The threat of cyber attacks has never been more severe. PwC, the professional services firm, estimates 90% of large organizations suffer a security breach — and the number of breaches doubled in 2015. James Bourie, a cyber security entrepreneur, reckons he can help.
His company, NisosGroup, provides surveillance, rigorous stress testing of infrastructure, and human intelligence to combat the dark arts of hacking. It is part of a wave of cyber security start-ups that has emerged in recent years, such as Cloudflare, Tanium, and Zcaler, as public tensions have been stocked by high profile hacks on companies including JPMorgan Chase, retailer Target, and telecoms group TalkTalk.
CB Insights, a research group, says venture capital firms made $1.2 billion of investments in cyber security ventures globally in 2015, up from $800 million in 2010.
NisosGroup has not raised any significant venture capital and is relatively small, with only a dozen full-time employees. But the way it harnesses technology to combat cyber attacks will interest anyone trying to keep their big data secure.
“We want to become the formidable force when it comes to criminal risk,” says James, CEO, who launched the Washington, US-based business in 2013 with two co-founders, a year after getting an MBA at EDHEC Business School in Nice, France.

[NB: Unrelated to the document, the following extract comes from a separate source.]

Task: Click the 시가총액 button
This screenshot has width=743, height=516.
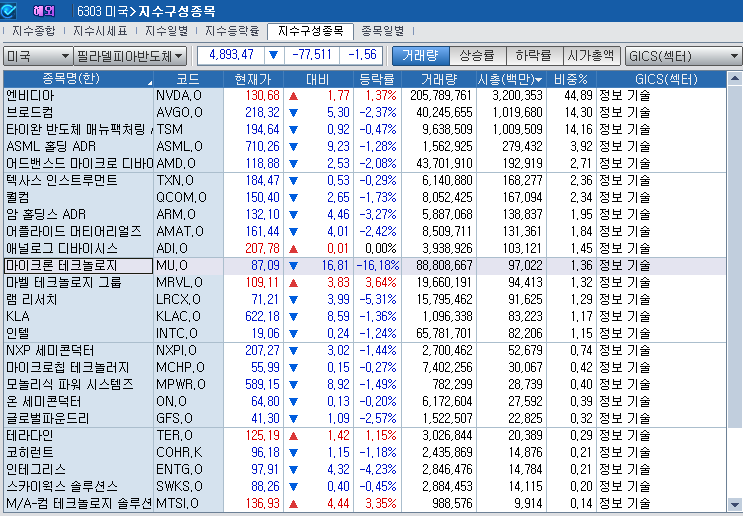Action: pyautogui.click(x=591, y=55)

The co-founders draw on their backgrounds in the intelligence and military communities. James served as a US special forces officer at Fort Bragg, North Carolina. After that came management consulting and a stint as commercial director with Omnicom Group, the marketing agency, in New York.
“We’ve been dealing with threat actors from on the ground and behind a keyboard,” he says.
The MBA degree helped James bridge his military expertise with business management. “Coming out of the army I didn’t have much business knowledge,” he says.
“The MBA was very helpful,” he adds, highlighting the criminal risk program taught by Professor Bertrand Monnet as an elective in the EDHEC Global MBA — reading about the course in a newspaper was how he discovered the business school.
While the number of cyber security firms securing multi-million-dollar valuations, like Tenable Security and Palantir, has surged, James believes NisosGroup is unique.
The company offers services such as “over the horizon surveillance” in which it “infiltrates the dark web” to observe cyber criminals and learn about new vulnerabilities before hackers can exploit them.
“We realized the private security field was not necessarily dealing with the hackers themselves — they are fighting the symptoms, not the cause,” James says.
And demand for cyber security services is growing, he says. “Every day there is something new [a new attack] in the papers.” NisosGroup’s clients are mostly in the financial and critical infrastructure industries. “Their reputation is important to them,” James says, adding: “If you’re compromised it can be detrimental.”
The attack on TalkTalk cost the company up to £60 million and 101,000 customers. Both Amy Pascal, the co-chair of Sony Pictures, and Noel Biderman, chief executive of Avid Life Media, the parent company of Ashley Madison, the adultery website, stepped down after their companies suffered cyber attacks.